At just over 200 pages, Wolf in White Van is not a long or difficult novel; its story is deceptively simple and straightforward, and it has only a few characters — only one of great consequence, in fact. Its plot is almost non-existent: Sean Phillips lives alone in a small apartment in southern California. His face is hideously deformed, the result of a traumatic incident in his teens that is kept from the reader at first. He supplements his meager income of disability payments and insurance checks by running a play-by-mail adventure game of his own invention called Trace Italian, in which players travel through a post-apocalyptic America. As the story unfolds, it becomes clear that he has faced a certain amount of legal trouble because of the actions of a pair of midwestern kids who got far too involved in the game.

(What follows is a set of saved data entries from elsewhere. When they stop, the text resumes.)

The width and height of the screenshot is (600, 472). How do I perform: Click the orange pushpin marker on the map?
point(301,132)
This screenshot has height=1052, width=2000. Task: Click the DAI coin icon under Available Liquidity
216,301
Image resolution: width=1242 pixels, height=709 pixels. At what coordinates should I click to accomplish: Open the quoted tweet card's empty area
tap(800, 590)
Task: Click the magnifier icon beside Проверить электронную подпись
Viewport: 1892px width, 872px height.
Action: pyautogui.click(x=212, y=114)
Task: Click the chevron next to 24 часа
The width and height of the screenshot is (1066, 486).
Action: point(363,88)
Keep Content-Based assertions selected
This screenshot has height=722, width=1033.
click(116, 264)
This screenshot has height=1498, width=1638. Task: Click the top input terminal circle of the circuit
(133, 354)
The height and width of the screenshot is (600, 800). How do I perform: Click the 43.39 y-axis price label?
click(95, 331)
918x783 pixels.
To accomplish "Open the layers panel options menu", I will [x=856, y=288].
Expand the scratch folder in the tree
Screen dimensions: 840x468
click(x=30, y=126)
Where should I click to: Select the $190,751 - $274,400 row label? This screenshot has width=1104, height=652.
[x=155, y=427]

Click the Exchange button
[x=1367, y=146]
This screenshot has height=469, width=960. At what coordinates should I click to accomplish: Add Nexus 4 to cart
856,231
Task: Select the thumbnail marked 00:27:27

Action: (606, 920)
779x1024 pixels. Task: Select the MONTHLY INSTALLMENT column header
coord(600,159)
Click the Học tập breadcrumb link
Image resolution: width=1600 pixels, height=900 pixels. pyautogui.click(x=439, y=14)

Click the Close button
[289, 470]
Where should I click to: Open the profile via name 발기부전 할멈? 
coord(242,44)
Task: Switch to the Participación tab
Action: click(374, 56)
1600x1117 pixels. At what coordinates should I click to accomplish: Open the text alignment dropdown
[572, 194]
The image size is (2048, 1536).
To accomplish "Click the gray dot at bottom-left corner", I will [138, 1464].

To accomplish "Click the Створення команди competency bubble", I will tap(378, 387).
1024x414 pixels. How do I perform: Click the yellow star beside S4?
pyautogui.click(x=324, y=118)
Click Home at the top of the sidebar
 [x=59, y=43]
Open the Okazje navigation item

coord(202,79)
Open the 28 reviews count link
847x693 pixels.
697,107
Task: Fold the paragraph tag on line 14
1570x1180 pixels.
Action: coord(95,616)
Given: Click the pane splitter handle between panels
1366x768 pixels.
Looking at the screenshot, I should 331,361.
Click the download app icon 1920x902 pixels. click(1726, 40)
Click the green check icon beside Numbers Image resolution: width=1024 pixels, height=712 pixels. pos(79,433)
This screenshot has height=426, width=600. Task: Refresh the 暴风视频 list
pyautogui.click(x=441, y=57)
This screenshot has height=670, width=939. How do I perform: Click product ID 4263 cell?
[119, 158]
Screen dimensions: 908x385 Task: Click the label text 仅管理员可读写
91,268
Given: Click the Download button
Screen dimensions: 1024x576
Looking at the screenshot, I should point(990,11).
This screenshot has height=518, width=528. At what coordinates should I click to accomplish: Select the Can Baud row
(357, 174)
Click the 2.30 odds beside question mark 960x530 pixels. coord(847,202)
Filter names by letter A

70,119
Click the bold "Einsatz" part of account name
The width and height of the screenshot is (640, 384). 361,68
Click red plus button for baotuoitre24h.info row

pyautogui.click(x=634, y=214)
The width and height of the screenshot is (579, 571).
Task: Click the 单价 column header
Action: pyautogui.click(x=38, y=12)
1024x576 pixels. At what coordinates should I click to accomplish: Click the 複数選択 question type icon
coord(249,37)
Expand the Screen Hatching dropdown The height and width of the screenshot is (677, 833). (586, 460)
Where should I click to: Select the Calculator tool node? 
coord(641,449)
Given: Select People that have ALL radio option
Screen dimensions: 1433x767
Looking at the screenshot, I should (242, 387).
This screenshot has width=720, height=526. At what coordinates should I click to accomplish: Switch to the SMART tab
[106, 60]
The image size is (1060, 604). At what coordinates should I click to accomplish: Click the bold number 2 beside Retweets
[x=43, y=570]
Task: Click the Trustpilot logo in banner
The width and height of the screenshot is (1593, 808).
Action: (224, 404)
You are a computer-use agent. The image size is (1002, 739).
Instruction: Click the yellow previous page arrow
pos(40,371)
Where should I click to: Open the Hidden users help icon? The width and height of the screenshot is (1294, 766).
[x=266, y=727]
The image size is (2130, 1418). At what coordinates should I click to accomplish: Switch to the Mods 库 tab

That’s about all there is to it for Wolf in White Van‘s plot. It is a book that contains two major spoilers, the nature of which should be respected to allow them their maximum emotional impact: the death of one of Trace Italian’s players, for which Sean is held responsible by her parents, and the event that led to the destruction of his face. But the two events are curiously low-impact in terms of the actual story; one is revealed relatively early in the book and bears little consequence in Sean’s life, and the other, while it is not fully fleshed out until the novel’s last line, has the inevitability of a fact we’ve known all along. What matters in the story is Sean’s own reactions to these things, how they change him or fail to change him, how he reacts or does not react to them, what meaning others try to ascribe to them whether or not any meaning is present.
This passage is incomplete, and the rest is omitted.